Escorailles eglise 4Escorailles, l'église Saint-Jean Baptiste et son petit portillon blanc à gauche

Cet article évoque la découverte fortuite par l'auteur d'une pierre gravée visible au ras du sol dans le mur sud de l'église de cette commune ce qui n'a pas manqué d'attiser ma curiosité. Je suis donc partie en repérage, appareil photo en main.

Sur place, en raison de la proximité immédiate des vestiges du château des Scorailles, on imagine aisément que l'église actuelle fut bâtie à l'emplacement de l'ancienne chapelle castrale dont certains éléments ont certainement été réemployés.

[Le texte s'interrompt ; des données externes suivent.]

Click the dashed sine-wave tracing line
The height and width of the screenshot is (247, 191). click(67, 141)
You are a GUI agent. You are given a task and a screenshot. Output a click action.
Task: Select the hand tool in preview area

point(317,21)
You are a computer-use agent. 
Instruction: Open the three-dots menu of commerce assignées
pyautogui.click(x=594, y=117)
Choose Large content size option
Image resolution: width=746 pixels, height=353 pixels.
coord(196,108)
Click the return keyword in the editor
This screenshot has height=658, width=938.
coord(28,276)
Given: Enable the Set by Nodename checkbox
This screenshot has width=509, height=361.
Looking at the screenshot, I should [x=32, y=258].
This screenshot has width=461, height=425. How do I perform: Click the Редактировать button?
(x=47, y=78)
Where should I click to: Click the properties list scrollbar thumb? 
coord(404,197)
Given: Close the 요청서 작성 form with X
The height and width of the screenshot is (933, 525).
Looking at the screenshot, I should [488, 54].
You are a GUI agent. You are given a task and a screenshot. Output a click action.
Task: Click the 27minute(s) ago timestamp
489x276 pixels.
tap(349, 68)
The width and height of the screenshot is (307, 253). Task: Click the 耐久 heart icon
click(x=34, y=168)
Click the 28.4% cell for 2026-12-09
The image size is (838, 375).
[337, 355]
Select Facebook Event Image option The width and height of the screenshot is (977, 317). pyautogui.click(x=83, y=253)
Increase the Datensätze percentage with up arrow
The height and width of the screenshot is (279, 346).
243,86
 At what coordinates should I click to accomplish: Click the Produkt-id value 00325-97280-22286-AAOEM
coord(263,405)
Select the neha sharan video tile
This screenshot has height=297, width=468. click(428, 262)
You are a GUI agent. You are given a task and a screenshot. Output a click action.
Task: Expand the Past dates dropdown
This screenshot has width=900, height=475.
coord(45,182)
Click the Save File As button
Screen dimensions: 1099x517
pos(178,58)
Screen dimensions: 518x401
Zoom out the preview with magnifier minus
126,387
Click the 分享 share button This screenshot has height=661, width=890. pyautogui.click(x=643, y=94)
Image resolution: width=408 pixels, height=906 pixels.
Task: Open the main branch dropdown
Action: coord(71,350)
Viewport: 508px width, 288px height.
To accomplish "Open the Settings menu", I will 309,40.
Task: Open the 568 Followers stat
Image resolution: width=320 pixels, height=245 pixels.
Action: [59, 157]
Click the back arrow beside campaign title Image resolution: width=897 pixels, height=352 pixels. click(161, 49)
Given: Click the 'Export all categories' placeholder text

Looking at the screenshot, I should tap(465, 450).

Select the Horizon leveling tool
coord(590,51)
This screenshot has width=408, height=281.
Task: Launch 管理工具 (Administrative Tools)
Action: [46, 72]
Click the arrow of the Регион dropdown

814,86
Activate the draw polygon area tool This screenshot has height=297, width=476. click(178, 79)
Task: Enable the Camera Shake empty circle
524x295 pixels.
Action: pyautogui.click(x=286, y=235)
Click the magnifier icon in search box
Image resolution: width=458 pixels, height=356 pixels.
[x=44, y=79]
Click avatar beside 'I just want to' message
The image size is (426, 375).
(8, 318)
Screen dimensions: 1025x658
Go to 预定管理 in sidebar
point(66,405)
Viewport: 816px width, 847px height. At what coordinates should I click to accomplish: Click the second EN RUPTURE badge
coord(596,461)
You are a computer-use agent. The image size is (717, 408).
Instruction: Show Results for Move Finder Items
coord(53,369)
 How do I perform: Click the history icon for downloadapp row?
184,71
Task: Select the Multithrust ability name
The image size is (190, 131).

Il n'y a qu'un moyen de faire (presque) le tour de l'église Saint-Jean Baptiste d'Escorailles, il faut pousser le petit portillon blanc à gauche du portail et déambuler lentement à la recherche de la fameuse pierre.

Escorailles Façade sud2Mur sud de l'église avec, bien visible, au milieu la pierre sculptée, et, à droite, les pierres tombales e l'ancien cimetière

 

Rien sur le mur ouest, je passe le chevet, toujours rien, puis quelques pierres tombales verticales datant du XIXe siècle, toujours rien sur le débord du mur, je continue encore un mètre environ et là, je la vois, elle est là, au ras du sol du mur sud de l'église.

Je la photographie de face, de profil, de près, de plus loin, puis je fais un tour à l'intérieur de l'église qui, par chance, était ouverte. Le même jour, mes pas m'ont également conduite dans une autre commune, tout près de là, à Drignac où je voulais voir de près et photographier la fameuse croix de Saint-Babet puis je suis rentrée chez moi impatiente de voir ce que donnaient les photos du jour.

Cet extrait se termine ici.